ALM-12186 CGroup Task Usage Exceeds the Threshold

Alarm Description

The system checks the CGroup task usage of user omm every 5 minutes. This alarm is generated when the CGroup task usage exceeds 90%. This alarm is cleared when the CGroup task usage is less than or equal to 90%.

CGroup task usage = Number of used CGroup tasks/Maximum number of CGroup tasks

You can run the systemctl status user-$(id -u).slice | grep limit | awk -F ' ' '{print $2}' command as user omm to obtain the number of used CGroup tasks of this user and run the echo $(systemctl status user-$(id -u).slice | grep limit | awk -F ' ' '{print $4}') | sed -e 's/)//g' command to obtain the maximum number of CGroup tasks allowed for this user.

Alarm Attributes

Alarm ID	Alarm Severity	Auto Cleared
12186	Major	Yes

Alarm Parameters

Parameter	Description
Source	Specifies the cluster or system for which the alarm is generated.
ServiceName	Specifies the service for which the alarm is generated.
RoleName	Specifies the role for which the alarm is generated.
HostName	Specifies the host for which the alarm is generated.

Impact on the System

Failed to switch to user omm.
Failed to create new omm processes.

A faulty service or process cannot be restarted.

Possible Causes

The CGroup task usage exceeds 90%.

Handling Procedure

Check the maximum number of threads that can be concurrently opened by user omm is properly set.

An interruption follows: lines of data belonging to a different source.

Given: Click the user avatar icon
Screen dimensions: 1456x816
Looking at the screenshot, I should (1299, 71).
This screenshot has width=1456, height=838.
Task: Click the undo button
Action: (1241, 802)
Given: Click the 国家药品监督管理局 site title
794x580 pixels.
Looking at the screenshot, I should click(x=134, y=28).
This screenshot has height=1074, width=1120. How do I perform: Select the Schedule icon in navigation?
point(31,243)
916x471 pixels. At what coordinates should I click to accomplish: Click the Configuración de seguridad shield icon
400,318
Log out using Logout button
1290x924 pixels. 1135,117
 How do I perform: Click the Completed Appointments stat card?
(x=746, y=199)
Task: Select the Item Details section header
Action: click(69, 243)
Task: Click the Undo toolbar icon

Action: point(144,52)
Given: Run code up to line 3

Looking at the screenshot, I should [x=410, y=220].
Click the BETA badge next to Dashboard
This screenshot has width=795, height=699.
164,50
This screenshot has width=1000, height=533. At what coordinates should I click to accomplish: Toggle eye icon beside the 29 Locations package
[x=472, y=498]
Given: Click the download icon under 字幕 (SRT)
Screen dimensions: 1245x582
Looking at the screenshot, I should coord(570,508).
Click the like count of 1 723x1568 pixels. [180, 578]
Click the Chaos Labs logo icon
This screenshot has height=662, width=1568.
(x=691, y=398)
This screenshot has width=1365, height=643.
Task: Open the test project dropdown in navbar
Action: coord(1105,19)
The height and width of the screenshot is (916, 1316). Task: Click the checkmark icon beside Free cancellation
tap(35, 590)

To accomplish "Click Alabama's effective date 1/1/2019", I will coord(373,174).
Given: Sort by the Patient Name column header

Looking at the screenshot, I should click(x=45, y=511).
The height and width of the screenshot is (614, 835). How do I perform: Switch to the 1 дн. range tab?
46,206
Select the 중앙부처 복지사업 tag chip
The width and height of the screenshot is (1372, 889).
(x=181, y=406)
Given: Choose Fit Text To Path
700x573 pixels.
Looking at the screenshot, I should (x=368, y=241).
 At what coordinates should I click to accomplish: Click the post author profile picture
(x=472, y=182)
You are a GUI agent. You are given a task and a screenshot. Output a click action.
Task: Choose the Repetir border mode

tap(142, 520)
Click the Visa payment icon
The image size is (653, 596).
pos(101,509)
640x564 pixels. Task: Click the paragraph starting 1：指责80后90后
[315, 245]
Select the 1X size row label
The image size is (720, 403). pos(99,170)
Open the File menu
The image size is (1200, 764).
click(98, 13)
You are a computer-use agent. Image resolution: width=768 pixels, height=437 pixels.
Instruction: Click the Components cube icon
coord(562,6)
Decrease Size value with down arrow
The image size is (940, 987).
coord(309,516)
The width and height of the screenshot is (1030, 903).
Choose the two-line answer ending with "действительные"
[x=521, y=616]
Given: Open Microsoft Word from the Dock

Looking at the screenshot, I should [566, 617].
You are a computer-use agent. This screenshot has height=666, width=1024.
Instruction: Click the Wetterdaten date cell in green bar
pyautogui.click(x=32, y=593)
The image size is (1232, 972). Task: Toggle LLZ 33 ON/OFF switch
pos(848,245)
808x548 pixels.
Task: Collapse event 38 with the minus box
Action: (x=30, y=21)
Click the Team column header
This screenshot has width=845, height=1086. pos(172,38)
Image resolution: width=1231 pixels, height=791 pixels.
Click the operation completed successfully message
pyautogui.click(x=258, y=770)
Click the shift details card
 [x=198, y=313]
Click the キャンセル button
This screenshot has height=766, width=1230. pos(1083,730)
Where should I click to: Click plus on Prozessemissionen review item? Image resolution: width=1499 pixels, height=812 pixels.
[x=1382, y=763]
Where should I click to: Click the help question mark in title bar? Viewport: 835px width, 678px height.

Log in to FusionInsight Manager and choose O&M > Alarm > Alarms. On the page that is displayed, click in the row containing the alarm, and view the name of the host for which the alarm is generated in Location. Click the host name to view its IP address.
Log in to the host for which the alarm is generated as user omm.
Run the following command to obtain the maximum number of threads that can be concurrently opened by user omm and check whether this number is greater than or equal to 60000:

systemctl status user-$(id -u).slice | grep limit
- If yes, go to 6.
- If no, go to 4.
Switch to user root and run the following command to change the value for user omm to 60000:

systemctl set-property user-2000.slice TasksMax=60000
Change the value of UserTasksMax in the /etc/systemd/logind.conf file to 60000. (If the parameter is commented out, uncomment it.) Save the file, wait 5 minutes, and check whether the alarm is cleared.
- If yes, no further action is required.
- If no, go to 6.

Collect fault information.

On FusionInsight Manager of the cluster, choose O&M. In the navigation pane on the left, choose Log > Download.
Expand the Service drop-down list, select OmmServer and NodeAgent for the target cluster, and click OK.
Click in the upper right corner, and set Start Date and End Date for log collection to 10 minutes ahead of and after the alarm generation time, respectively. Then, click Download.
Contact O&M personnel and provide the collected logs.